So, this will result in compilation error (type mismatch). You would see the same error, if the call parameter is replaced to 'legolas'.

6. Welcome to 'Forwarding References'. You might now ask, what is the big difference ? It looks exactly like 'take_elf' except the fact that it is templated. Lets answer this in the next section.


Welcome to Forwarding References


So, your question was "what's the big difference? It's just templated", wasn't it ? Well, what makes it special is the template itself.

Had it been a regular template function, i.e. 'T' or 'T&' or 'T*' instead of 'T&&', it would have behaved just like its explicit type counterpart (mostly), except for the fact that the template version accepts all data types (the signature part).

But a template r-value reference or a forwarding reference (T&&) does not exhibit the same behavior as that of its explicit type counterpart for eg: 'take_elf'. The difference is that 'T&&' behaves like an r-value reference i.e binds with rvalues/ temporaries but they can also behave like an l-value !
This duality allows them to bind with both r-values and l-values.

Thus, statement (7) in the code is valid and does not result in compilation error like it did for (3). It is because of the dual nature of forwarding reference (T&&).

Besides this, they can also bind to const, volatile and both const-volatile objects making them 'greedy functions'. It is so greedy that we have a separate section on it.

We have already seen one such example of forwarding reference in my previous post, where a vector was being passed to a function 'do_work_on_thread' which used a forwarding reference. (Well, that example was slightly incorrect.
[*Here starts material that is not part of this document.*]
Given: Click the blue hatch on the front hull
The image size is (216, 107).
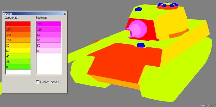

There is an update beneath that section).

How to write a forwarding reference ?
Quoting from Scott Meyer's 'Effective Modern C++':
"""
For a reference to be universal, type deduction is necessary, but it's not sufficient. The form of the reference declaration must also be correct, and that form is quite constrained. It must be precisely "T&&" 
""" 
NOTE: Here, universal reference means forwarding reference. Initially, it was Scott Meyers who identified the need to have a different terminology for such references and he named it as 'universal' reference. Later, the standard committie standardized it as 'forwarding reference'.

Based upon the above, something like below is not a forwarding reference:

template <typename T>
void func(std::vector<T>&& arg) {...}

But this is a forwarding reference:
auto&& var = Test();


Reference Collapsing Rules

There are basically four rules associated with reference collapsing and is only applicable in case of forwarding references. These are a set of deduction rules which must be remembered while working with forwarding references.
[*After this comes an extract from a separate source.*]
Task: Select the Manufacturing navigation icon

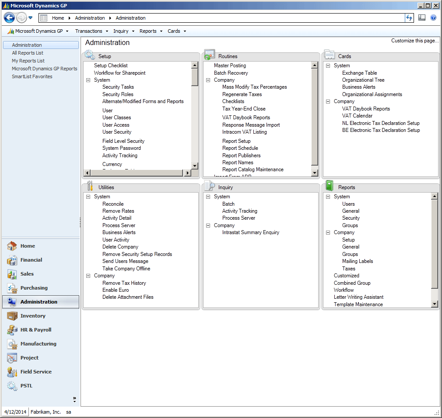Action: click(x=12, y=344)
The easiest way to remember is that, only when there are four '&', it collapses into an r-value reference, for all other cases it collapses into an l-value reference. :)

Below example depicts the first two rules:

#include <iostream>

template <typename T>
void func(T& val) {
    val += 10; // For the sake of simplicity,
               // hoping its always int :D
}

int main() {
    int a = 10; 
    int& ans = a;
    func(a);
    std::cout << a << " " << ans << std::endl; // prints 20 20

    int&& ans2 = std::move(a);
    func(a);
    std::cout << ans2 << std::endl; // prints 30

    return 0;
}


Below example depicts the remaining 2 rules which are more important.

#include <iostream>

template <typename T>
void func(T&& param) {
    param += 10; // Assuming its int
}

int main() {
    int a = 10; 

    func(a);
    std::cout << a << std::endl; // prints 20, Rule no 3

    func(std::move(a)) ; // Rule no 4
    return 0;
}


As you would have got it by now, it's because of these rules when an l-value is passed to a forwarding reference, it accepts it as a reference.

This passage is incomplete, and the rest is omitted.